━━━━━ SUPPLIED ENTRIES

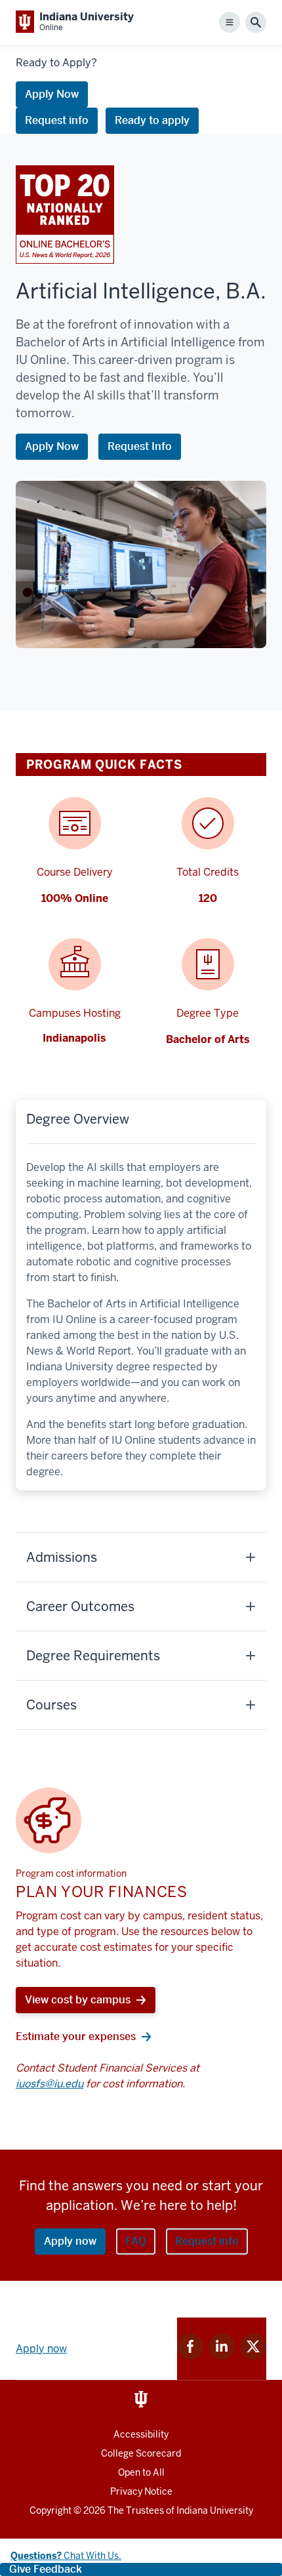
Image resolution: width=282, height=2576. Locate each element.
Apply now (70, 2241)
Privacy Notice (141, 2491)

━━━━━━━━━━
━━━━━ SUPPLIED ENTRIES

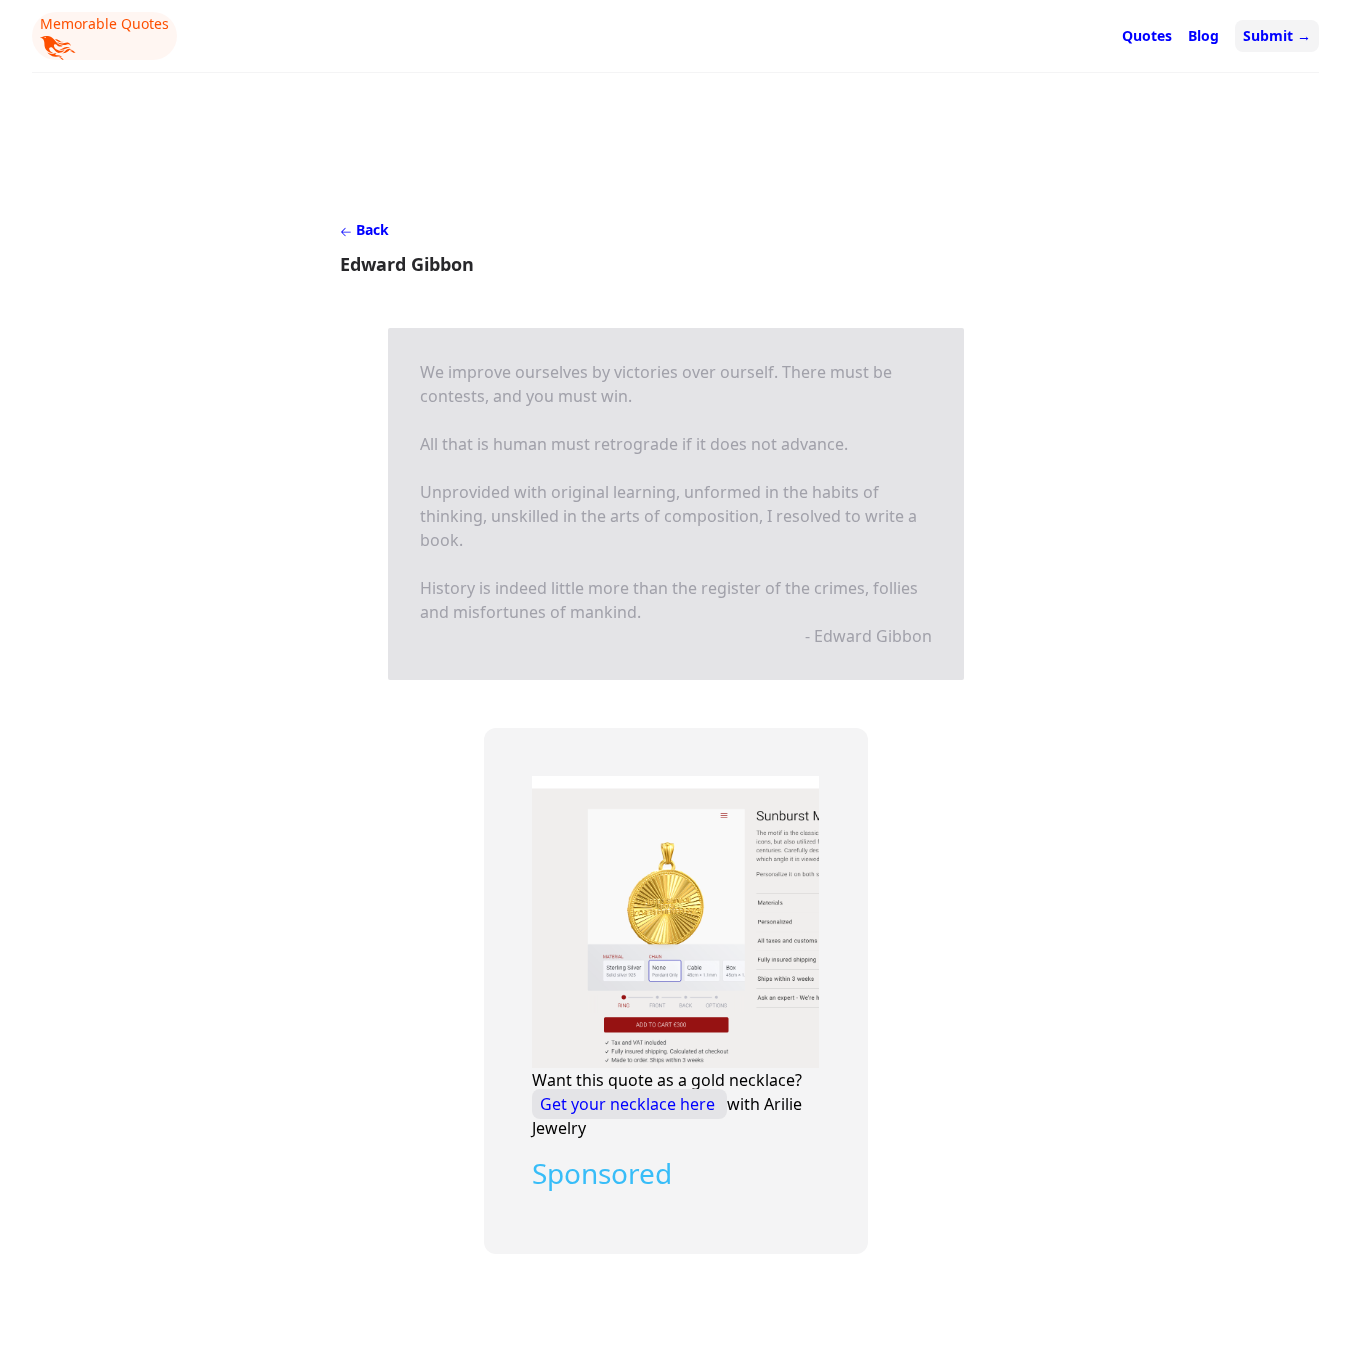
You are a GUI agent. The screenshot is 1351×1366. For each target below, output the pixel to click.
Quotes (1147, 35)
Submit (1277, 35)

━━━━━━━━━━
━━━━━ SUPPLIED ENTRIES

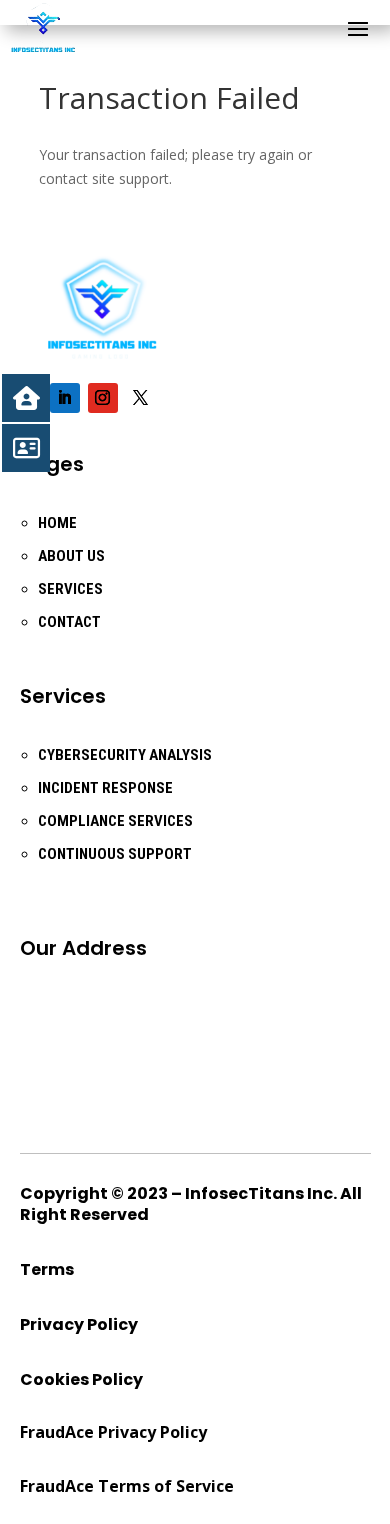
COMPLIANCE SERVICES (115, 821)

━━━━━━━━━━

REQUIRED WORK: Would you please return all lines of the data that include the word "each"?

ANSWER SPACE:
Image resolution: width=282, height=2576. Locate each element.
You are a GUI agent. The screenshot is 1351×1366. For each target below, output the pixel to click.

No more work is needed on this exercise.